(Part of a data file)
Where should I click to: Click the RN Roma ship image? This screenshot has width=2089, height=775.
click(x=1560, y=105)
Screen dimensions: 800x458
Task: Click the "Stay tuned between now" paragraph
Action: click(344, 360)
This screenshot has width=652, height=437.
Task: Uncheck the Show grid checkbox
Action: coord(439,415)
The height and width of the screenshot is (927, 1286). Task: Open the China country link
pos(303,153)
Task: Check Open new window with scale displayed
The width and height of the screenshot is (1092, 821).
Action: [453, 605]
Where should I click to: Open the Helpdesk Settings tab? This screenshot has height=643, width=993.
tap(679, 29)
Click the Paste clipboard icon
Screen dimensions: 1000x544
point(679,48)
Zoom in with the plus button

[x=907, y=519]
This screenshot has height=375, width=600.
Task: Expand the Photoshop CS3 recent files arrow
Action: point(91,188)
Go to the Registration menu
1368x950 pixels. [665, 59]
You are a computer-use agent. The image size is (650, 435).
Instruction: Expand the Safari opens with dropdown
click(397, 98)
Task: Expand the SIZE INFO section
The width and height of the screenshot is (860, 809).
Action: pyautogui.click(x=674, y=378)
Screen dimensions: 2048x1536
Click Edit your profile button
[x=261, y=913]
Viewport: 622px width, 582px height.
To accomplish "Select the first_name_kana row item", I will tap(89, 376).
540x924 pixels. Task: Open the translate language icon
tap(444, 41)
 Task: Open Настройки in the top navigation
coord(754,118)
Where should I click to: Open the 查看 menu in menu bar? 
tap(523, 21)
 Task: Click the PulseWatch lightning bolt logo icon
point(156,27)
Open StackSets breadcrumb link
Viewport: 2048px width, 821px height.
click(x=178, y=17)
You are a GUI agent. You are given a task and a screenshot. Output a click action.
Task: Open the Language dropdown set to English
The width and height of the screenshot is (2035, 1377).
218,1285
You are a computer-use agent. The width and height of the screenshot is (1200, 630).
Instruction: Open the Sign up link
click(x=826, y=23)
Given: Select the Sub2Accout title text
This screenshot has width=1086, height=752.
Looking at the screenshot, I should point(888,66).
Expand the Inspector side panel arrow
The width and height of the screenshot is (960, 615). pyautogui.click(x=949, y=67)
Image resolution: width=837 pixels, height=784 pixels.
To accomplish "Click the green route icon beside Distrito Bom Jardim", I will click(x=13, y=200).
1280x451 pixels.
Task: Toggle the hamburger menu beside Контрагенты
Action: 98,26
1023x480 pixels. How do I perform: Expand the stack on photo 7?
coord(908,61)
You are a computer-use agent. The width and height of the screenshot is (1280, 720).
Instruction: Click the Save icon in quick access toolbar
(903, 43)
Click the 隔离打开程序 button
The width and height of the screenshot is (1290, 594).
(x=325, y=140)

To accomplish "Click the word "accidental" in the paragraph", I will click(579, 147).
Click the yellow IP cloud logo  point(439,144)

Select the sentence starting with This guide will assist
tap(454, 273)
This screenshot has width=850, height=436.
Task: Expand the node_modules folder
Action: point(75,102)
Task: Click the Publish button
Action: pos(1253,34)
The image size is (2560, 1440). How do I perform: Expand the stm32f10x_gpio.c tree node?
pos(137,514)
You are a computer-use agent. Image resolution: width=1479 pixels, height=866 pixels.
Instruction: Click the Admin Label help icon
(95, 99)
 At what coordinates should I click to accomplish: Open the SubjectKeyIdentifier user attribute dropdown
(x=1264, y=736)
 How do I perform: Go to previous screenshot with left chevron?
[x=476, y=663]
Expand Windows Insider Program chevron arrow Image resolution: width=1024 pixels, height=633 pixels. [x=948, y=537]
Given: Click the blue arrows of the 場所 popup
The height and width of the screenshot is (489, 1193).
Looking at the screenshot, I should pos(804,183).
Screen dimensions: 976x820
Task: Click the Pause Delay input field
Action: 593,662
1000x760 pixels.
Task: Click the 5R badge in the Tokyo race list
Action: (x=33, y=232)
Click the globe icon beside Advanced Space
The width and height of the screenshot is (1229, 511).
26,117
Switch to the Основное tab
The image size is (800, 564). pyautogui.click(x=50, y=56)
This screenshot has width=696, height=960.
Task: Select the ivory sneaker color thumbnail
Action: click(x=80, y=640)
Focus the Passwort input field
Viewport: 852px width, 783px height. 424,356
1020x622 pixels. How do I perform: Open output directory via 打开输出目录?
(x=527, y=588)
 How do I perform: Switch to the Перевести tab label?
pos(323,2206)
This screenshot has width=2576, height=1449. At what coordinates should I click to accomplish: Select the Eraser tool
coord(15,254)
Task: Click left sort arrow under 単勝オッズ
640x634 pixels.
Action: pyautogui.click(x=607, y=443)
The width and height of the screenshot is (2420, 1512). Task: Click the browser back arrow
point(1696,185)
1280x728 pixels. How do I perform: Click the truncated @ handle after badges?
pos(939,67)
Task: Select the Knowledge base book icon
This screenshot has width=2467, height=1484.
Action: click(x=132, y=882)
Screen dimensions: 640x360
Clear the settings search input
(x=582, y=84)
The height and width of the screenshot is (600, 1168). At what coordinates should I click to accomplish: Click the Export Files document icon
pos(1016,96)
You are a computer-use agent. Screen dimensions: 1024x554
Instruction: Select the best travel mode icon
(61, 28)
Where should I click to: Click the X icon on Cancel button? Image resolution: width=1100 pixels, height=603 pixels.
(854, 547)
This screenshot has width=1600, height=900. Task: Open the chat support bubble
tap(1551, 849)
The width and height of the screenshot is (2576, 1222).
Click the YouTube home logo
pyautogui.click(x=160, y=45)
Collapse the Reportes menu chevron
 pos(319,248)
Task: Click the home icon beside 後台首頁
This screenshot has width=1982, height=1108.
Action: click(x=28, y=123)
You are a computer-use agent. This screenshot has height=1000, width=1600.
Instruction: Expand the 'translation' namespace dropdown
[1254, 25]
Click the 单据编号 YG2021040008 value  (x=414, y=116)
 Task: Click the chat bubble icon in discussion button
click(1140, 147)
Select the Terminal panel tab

What you have to do:
Write out the material again, starting with the line containing "1020x622 pixels. How" and going on through the line containing "point(1696,185)", with the requests included. Shift every coordinate in the answers by adding 93 to it.

Worked solution:
1020x622 pixels. How do I perform: Open output directory via 打开输出目录?
(x=620, y=681)
 How do I perform: Switch to the Перевести tab label?
pos(416,2299)
This screenshot has width=2576, height=1449. At what coordinates should I click to accomplish: Select the Eraser tool
coord(108,347)
Task: Click left sort arrow under 単勝オッズ
640x634 pixels.
Action: pyautogui.click(x=700, y=536)
The width and height of the screenshot is (2420, 1512). Task: Click the browser back arrow
point(1789,278)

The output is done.